Paix et sport, fraternité des peuples

Déjà, le 2 novembre 1993, l’Assemblée Générale de l’ONU adoptait lors de sa 48ème session la résolution 48-11 « respect de la Trêve olympique », considérant que l’appel à cette Trêve a été lancé par le CIO et 184 Comités olympiques.

L’Organisation de l’Unité Africaine n’avait pas manqué de déposer précédemment un mémoire pour l’édification d’un monde meilleur et pacifique grâce au sport.  La paix par le sport n’avait pas manqué d’être débattue lors de plusieurs colloques organisés par LEGISPORT « Sport, Europe, Méditerranée », récemment en mai 2023 (cf. « Colloque LEGISPORT : le sport peut-il contribuer à la paix ? », LEGISPORT n°162) ou encore celui du 25 septembre 2010 qui avait permis une réconciliation entre les dirigeants algériens et égyptiens présents (cf. « Colloque Sport et Méditerranée : LEGISPORT réconcilie l’Algérie et l’Egypte », LEGISPORT n°86).

Philippe Housiaux, président du Panathlon Wallonie-Bruxelles a proposé, dans « sport et citoyenneté », « la descente des drapeaux, symbole d’un sport audacieux et responsable engagé vraiment pour la paix ».  Ajoutons que l’Église catholique a lancé « Holy Games » avec pour mobilisation de « célébrer à travers le sport l’éminente dignité de la personne humaine et l’appel à la fraternité entre les peuples ».

Palestine, Russie …

Le sport est parfois en avance sur la politique.

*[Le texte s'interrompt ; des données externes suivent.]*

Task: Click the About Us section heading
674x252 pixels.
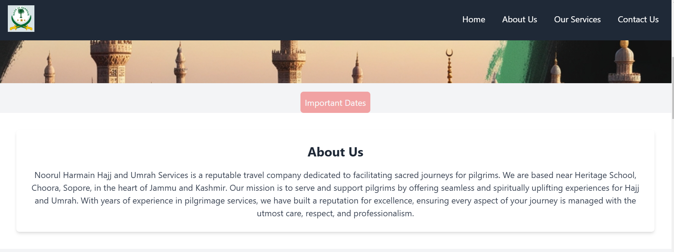Action: point(335,152)
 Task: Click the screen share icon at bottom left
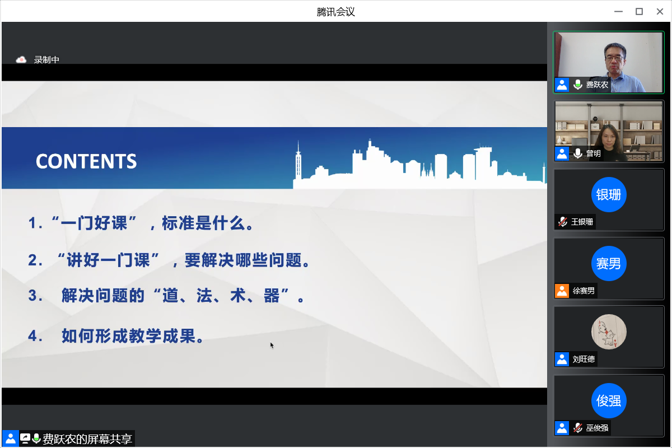(25, 438)
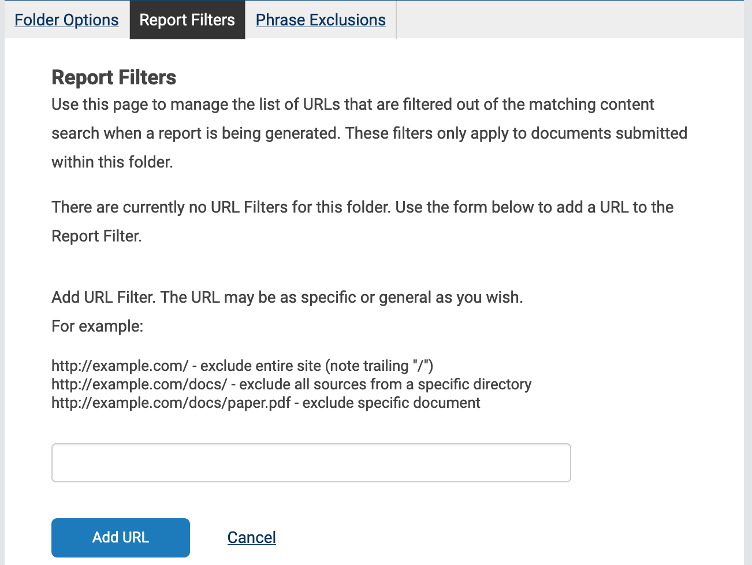The image size is (752, 565).
Task: Select the Report Filters tab
Action: [187, 20]
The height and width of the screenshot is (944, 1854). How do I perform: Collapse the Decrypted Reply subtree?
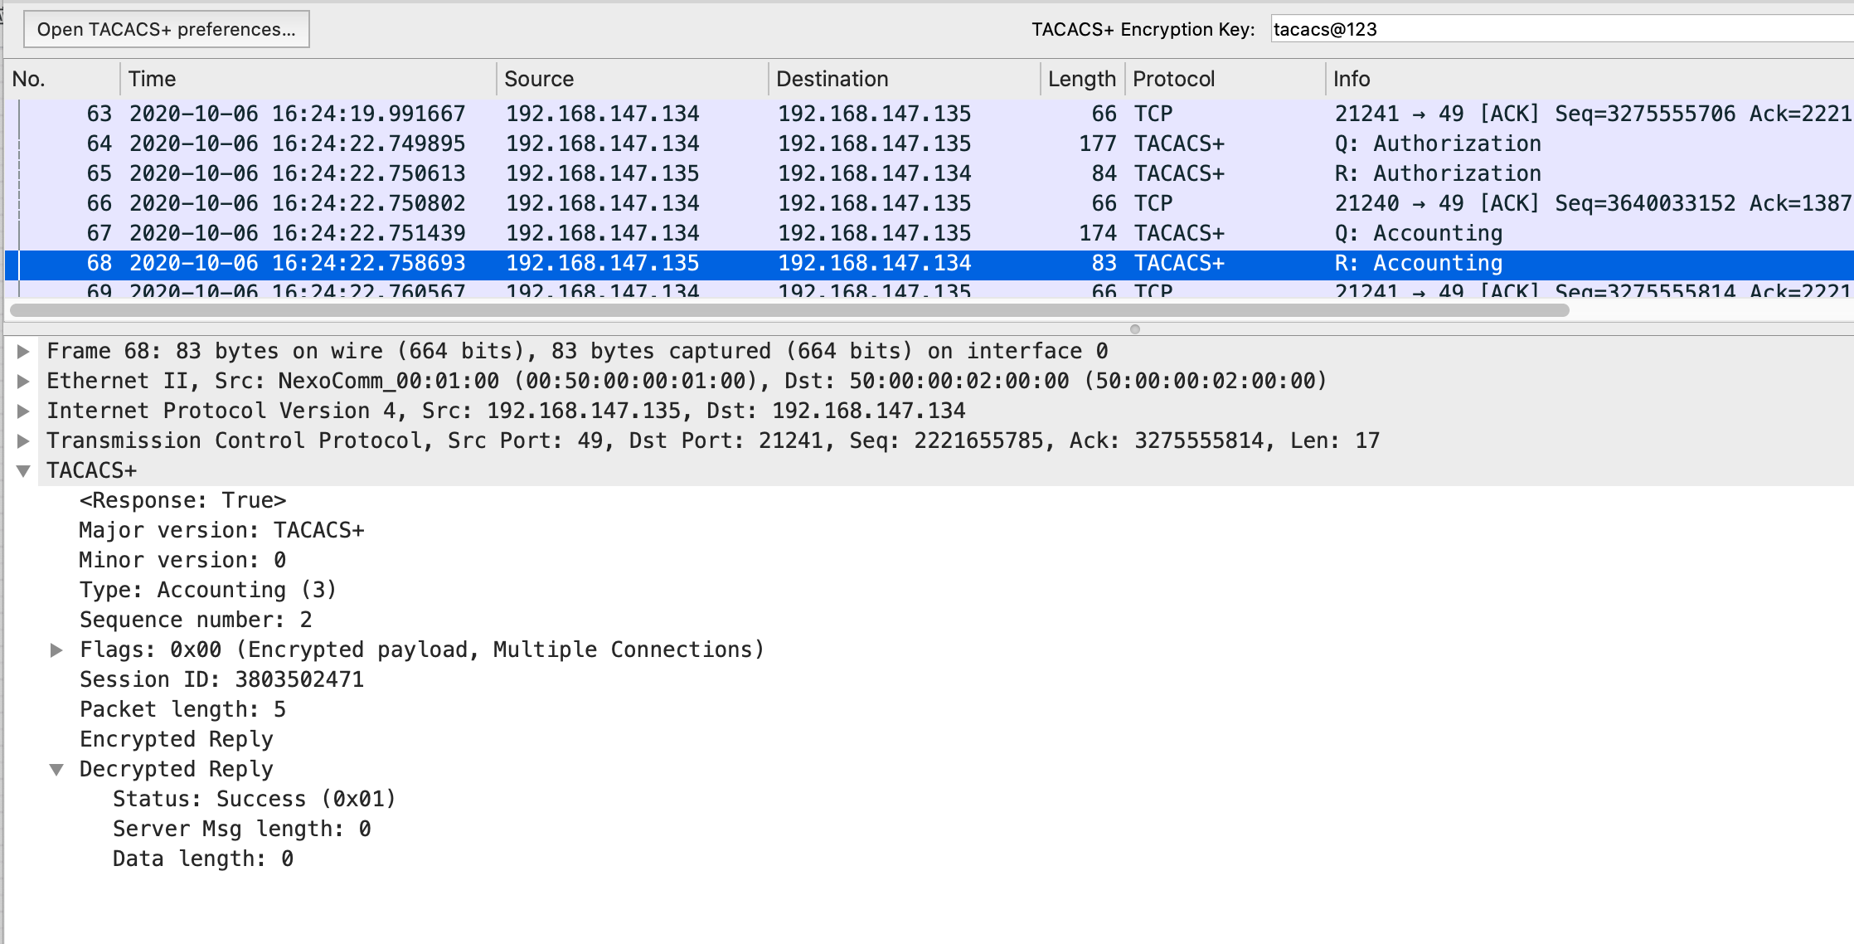click(56, 770)
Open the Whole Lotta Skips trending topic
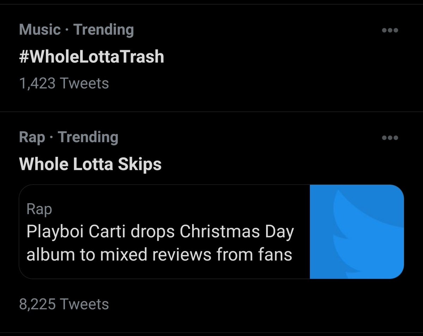This screenshot has height=336, width=423. point(90,164)
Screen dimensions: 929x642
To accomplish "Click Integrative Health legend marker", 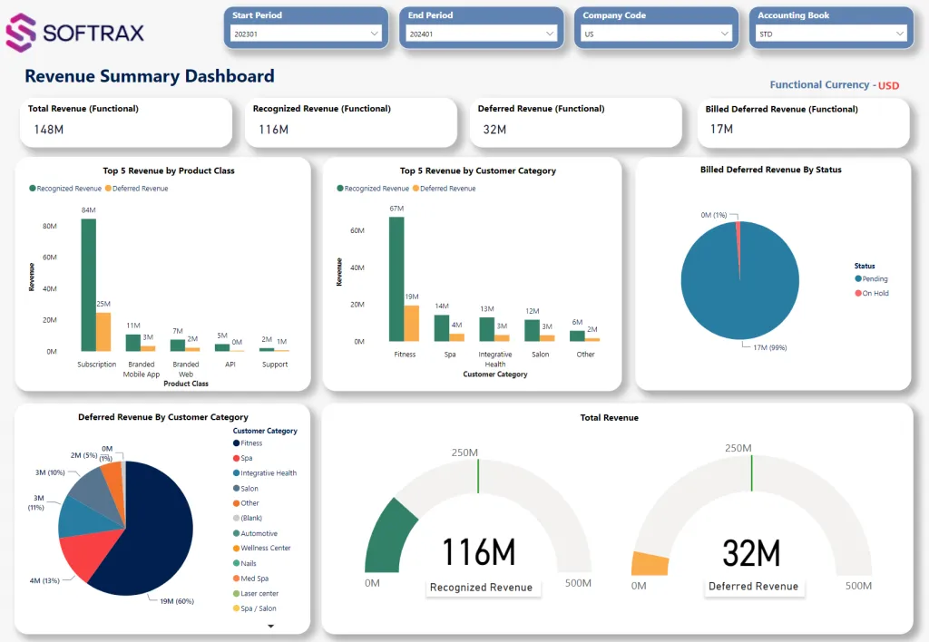I will [x=237, y=473].
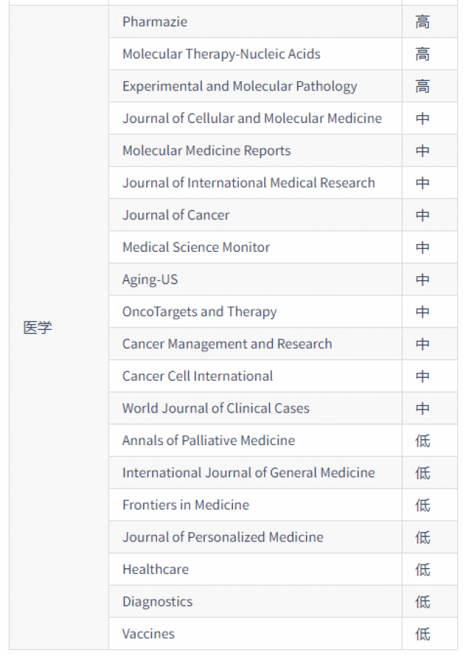Click Cancer Management and Research cell
The height and width of the screenshot is (655, 463).
pyautogui.click(x=227, y=344)
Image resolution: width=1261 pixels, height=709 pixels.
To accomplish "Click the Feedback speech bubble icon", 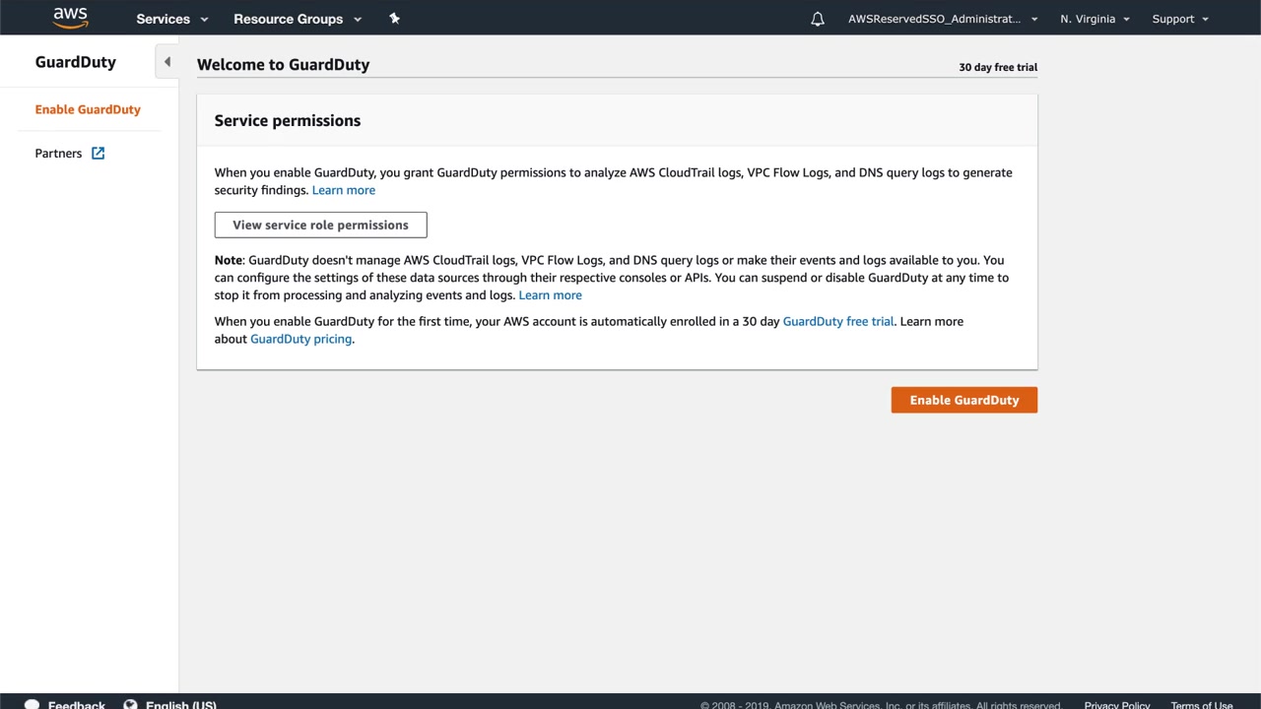I will tap(32, 704).
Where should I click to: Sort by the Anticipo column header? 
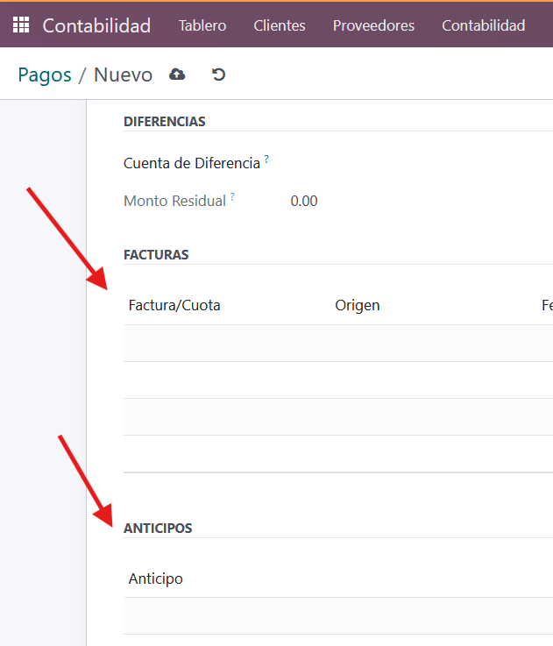pyautogui.click(x=156, y=579)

En rugby, l’équipe d’Irlande est unifiée… Pour les Jeux Olympiques, à Londres en 2012, une délégation palestinienne était présente… « C’est un succès pour la diplomatie du Comité International Olympique qui peut ainsi démontrer que le sport agit pour la paix mondiale », estime Jean-Jacques Bozonnet dans Sports – un enjeu politique.

Depuis le début de la guerre en Ukraine, la question de la participation des sportifs russes aux compétitions internationales ne cesse d’être posée mais dans certaines disciplines, des sportifs et des équipes russes ont été exclues . La Commission exécutive du CIO a décidé le 9 décembre 2023 d’admettre les athlètes individuels russes neutres sous certaines conditions strictes.